Sevgili arkadaşlar Fırat ve Dicle havzasında öteden beri İsrailler “Arz-ı mev'ud” tanrının onlara vaat ettiği topraklardır. Bu şekilde inanırlar. Onun için Amerika da bunların; arkadaşıdır, dostudur, büyüğüdür, yeri gelir kardeşidir. Amerika Birleşik Devletleri bu konuda tamamen İsrail'in yanındadır. Yani şu anda zannetmesin Kürt kardeşlerim ki, “efendim burada bize Güneydoğu bölgesinde bir coğrafya verecekler ve biz bu coğrafyada müstakil bağımsız bir millet, devlet olacağız.” Bunların hepsi hikâye, bunların hepsi hikâye… Bunların hepsi bir kandırmacadır. Yarın onlar senin elinden bunu alacaktır. Niçin sana… Amerika Birleşik Devletleri ta okyanusun ötesinden gelecek, Güneydoğu'daki olaya senin için müdahale edecek. Aklın bunu kabul ediyor mu arkadaşlar? Kabul ediyor mu? Peki, nasıl bu oyuna biz gelebiliriz? Yani bu kadar büyük oyuna biz nasıl gelebiliriz? Kürt arkadaşlarım, Kürt kardeşlerim yahu sen ve ben biriz, bunu iyi bilesin. Senin de aslın Türk’tür, benim de aslım Türk’tür, bunu bilesin.

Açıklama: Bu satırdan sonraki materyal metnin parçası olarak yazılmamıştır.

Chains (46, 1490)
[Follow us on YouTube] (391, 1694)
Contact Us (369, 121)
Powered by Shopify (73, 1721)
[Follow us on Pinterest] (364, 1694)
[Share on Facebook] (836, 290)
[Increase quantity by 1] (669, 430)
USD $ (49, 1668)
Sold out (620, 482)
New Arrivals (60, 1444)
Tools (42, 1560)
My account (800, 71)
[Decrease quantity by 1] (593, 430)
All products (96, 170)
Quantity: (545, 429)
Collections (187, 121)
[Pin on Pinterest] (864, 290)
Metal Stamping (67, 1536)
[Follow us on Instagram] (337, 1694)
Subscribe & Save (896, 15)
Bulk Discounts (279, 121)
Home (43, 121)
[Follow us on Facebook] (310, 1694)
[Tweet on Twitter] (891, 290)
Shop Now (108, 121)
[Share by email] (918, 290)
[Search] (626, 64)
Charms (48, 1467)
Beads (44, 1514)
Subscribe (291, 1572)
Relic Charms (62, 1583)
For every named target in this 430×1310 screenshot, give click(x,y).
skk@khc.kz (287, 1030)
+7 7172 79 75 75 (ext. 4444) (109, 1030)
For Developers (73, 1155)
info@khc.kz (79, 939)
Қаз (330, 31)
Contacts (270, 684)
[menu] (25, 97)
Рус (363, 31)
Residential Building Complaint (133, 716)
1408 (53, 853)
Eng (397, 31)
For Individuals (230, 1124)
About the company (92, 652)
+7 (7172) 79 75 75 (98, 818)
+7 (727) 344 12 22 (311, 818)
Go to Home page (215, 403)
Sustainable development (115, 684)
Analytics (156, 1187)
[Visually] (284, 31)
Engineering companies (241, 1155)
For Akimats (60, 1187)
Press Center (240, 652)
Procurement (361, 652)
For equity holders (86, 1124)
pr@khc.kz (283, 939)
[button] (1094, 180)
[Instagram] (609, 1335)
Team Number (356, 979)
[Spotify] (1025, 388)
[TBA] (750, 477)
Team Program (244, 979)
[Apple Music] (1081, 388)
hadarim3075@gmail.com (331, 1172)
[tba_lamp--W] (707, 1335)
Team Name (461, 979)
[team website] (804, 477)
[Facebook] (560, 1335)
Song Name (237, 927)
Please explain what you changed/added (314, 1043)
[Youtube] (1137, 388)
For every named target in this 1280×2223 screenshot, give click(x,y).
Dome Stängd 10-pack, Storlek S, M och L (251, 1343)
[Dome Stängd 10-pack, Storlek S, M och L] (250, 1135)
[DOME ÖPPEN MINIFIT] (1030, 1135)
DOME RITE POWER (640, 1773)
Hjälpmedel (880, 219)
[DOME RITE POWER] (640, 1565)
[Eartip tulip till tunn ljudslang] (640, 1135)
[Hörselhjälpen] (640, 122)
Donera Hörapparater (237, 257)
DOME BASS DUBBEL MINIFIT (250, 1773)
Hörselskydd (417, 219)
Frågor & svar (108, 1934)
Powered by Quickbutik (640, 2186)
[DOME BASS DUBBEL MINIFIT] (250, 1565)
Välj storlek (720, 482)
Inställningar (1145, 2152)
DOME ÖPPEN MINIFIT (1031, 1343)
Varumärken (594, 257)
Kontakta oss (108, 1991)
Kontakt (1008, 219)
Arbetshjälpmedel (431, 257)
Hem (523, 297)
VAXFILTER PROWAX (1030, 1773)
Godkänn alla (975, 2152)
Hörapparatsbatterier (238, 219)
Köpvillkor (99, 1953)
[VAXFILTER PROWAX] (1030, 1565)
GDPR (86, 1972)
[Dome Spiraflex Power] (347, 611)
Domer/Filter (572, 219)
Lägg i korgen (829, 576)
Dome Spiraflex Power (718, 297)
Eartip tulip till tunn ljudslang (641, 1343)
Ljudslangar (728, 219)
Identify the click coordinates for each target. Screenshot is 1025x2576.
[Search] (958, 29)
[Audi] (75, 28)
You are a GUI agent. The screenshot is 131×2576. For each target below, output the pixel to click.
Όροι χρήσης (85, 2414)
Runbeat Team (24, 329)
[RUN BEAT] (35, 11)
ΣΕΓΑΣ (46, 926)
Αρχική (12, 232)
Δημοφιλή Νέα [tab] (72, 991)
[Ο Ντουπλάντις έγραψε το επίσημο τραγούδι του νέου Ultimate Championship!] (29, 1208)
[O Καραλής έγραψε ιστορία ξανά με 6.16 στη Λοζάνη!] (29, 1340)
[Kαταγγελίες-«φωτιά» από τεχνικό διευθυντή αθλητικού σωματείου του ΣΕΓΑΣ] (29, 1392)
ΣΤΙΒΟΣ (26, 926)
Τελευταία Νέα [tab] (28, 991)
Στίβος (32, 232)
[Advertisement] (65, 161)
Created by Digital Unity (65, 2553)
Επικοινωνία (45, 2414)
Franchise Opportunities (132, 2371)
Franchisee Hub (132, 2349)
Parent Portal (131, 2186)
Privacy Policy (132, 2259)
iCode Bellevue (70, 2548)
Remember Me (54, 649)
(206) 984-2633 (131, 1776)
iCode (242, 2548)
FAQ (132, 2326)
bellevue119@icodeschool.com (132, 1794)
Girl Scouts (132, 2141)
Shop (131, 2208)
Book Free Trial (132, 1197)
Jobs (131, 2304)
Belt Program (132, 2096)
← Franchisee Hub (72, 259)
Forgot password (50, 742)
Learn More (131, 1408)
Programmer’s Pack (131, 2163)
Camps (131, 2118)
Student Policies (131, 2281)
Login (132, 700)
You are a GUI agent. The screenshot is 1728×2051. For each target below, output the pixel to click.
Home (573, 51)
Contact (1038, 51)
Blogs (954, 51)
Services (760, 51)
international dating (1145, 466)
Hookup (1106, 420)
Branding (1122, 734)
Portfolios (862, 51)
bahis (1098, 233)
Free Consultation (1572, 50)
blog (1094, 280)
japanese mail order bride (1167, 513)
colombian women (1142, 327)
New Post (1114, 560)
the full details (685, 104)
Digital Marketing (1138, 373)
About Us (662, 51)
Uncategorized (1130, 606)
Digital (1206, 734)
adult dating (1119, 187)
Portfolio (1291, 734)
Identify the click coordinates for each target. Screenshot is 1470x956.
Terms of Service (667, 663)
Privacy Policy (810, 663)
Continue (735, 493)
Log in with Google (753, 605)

Anadolu’yu İslamlaştıran,  Alevi Bektaşi İnsanlardır

Sevgili arkadaşlar bakınız dahası var. Anadolu'ya Hacı Bektaş-ı Veli, Ahmet Yesevi'nin müridânındandır. Yetişmiş insan-ı kâmildir, büyük bir hak dostudur. Anadolu'ya 1230'lu yıllarda geliyorlar, bunlar Anadolu yaylasında müthiş bir irşad faaliyeti başlatıyorlar. O tarihlerde Anadolu yeni İslamlaşmaya başladı. Malumunuz 1071'de Malazgirt'te Sultan Alparslan Anadolu'ya giriyor. İçinden bazı insanları İslam yapıyorlar, Müslüman yapıyorlar. Ama kendileri irşad ehli olmadığı için Anadolu yaylasında hakikaten Müslümanlık çok kıt, Müslümanlar çok kıt. Hacı Bektaş'ın gayretiyle beraber o İslam'ın çok az olduğu coğrafyada bilhassa Türkmen Türkleri Hacı Bektaş'ın etrafına toplanıyorlar. Türkmen Türklerinin Hacı Bektaş'ın etrafında toplanmalarının asıl nedeni de: Hacı Bektaş'ın babası Arap, Anası Türk, Türkmen Türklerinden. Toplanıyorlar Hacı Bektaş da bunları evvela Müslüman ediyor. Bunların çoğu eşkıyaydı, hırsızdı, yolsuzdu, yol keserler, adam öldürürler, bu tip insanlardı. Bu insanlar o hale geliyorlar ki, karıncayı bile incitmiyorlar. “Her an bizi Allah görüyor, işitiyor, murakabe ediyor ve hesaba çekecek.” Bu noktaya geliyor o insanlar. İrşad ehli oluyorlar. Nefisleri tezkiye tezkiye oluyor, bambaşka insan oluyor. Anadolu'ya bunlar yayılıyorlar. Anadolu'yu İslamlaştıran, Müslüman yapan, o Alevi Bektaşi insanlardır. Anadolu'nun tapusu Alevilerin elindedir, bunu çok iyi bileceksin. 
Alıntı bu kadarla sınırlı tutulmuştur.